Finite-time scaling at the Anderson transition for vibrations in solids

TL;DR

This paper investigates the Anderson localization transition in a 3D elastic medium modeled as a network of masses and springs, using finite-time scaling to estimate critical parameters and confirm universality class.

Contribution

It introduces a model with a dynamical matrix as a product of a sparse Gaussian matrix and its transpose, and applies finite-time scaling to analyze vibrational localization transition.

Findings

Critical exponent ν = 1.57 ± 0.02 consistent with 3D orthogonal universality class.

Finite-time scaling effectively estimates critical parameters of the localization transition.

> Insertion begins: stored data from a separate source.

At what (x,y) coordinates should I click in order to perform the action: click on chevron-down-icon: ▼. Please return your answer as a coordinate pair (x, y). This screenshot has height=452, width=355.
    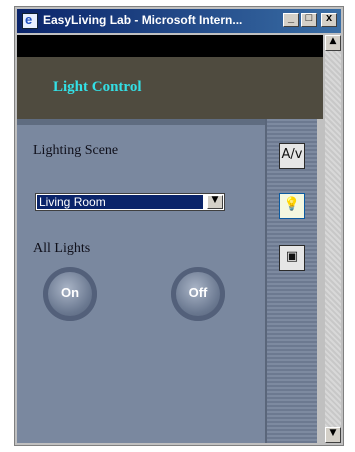
    Looking at the image, I should click on (215, 200).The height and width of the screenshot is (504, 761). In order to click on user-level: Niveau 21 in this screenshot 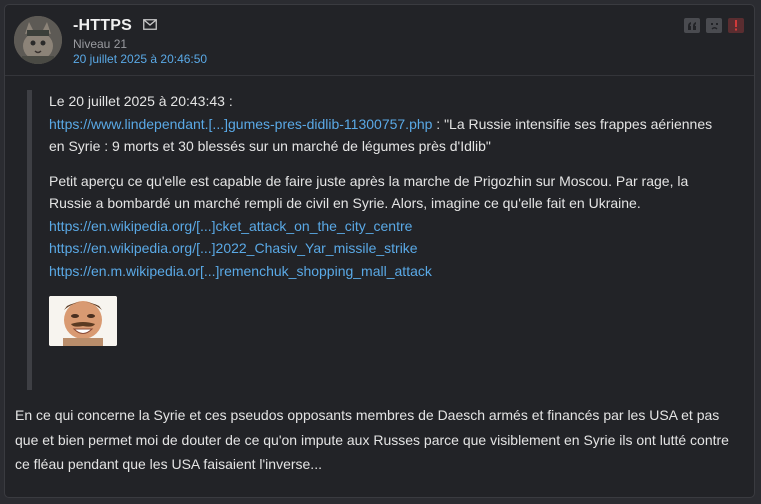, I will do `click(100, 44)`. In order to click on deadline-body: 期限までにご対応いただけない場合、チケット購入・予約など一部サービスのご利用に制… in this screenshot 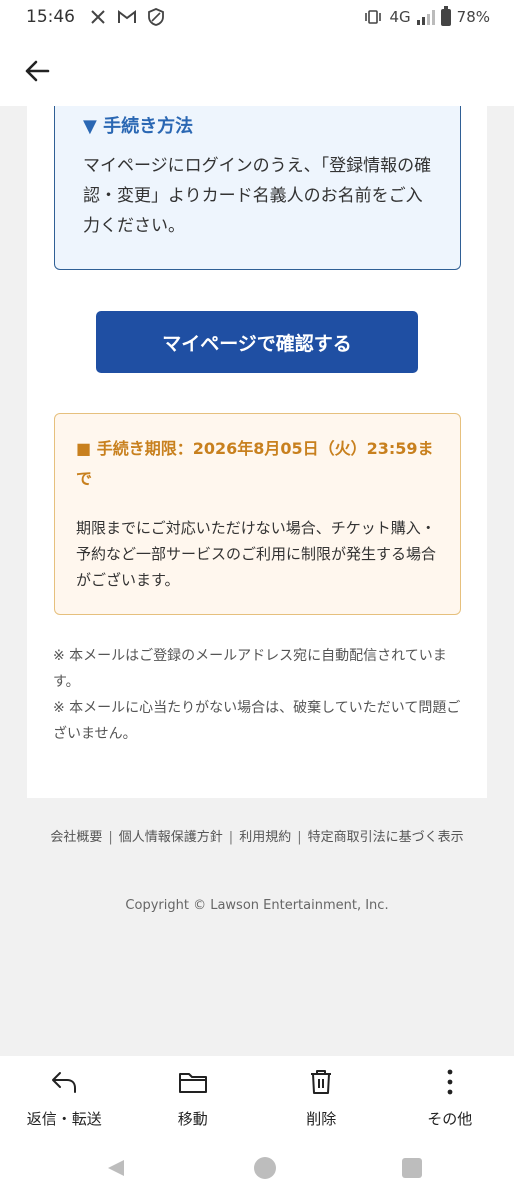, I will do `click(256, 554)`.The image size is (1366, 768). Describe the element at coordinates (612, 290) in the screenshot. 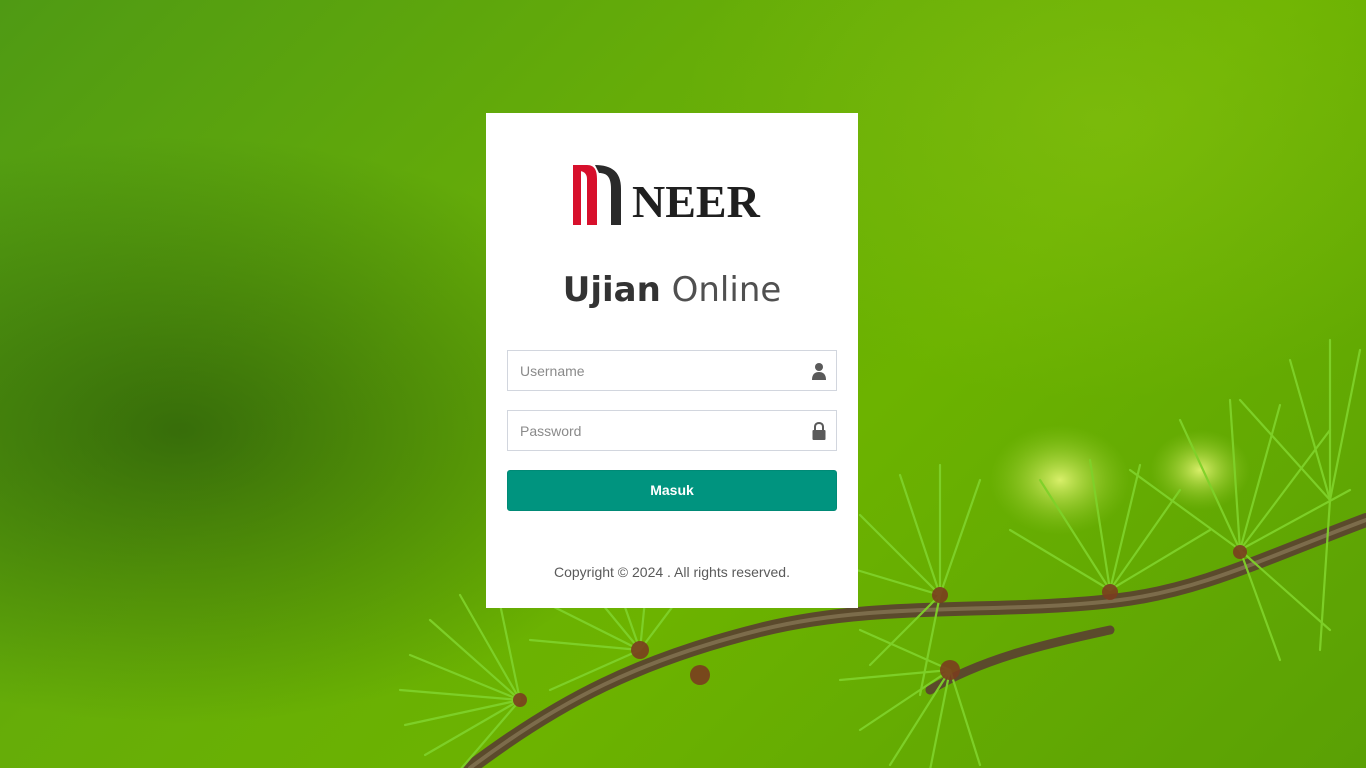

Model reproduces Anderson transition behavior in vibrational systems.

Abstract

A model in which a three-dimensional elastic medium is represented by a network of identical masses connected by springs of random strengths and allowed to vibrate only along a selected axis of the reference frame, exhibits an Anderson localization transition. To study this transition, we assume that the dynamical matrix of the network is given by a product of a sparse random matrix with real, independent, Gaussian-distributed non-zero entries and its transpose. A finite-time scaling analysis of system's response to an initial excitation allows us to estimate the critical parameters of the localization transition. The critical exponent is found to be $\nu = 1.57 \pm 0.02$ in agreement with previous studies of Anderson transition belonging to the three-dimensional orthogonal universality class.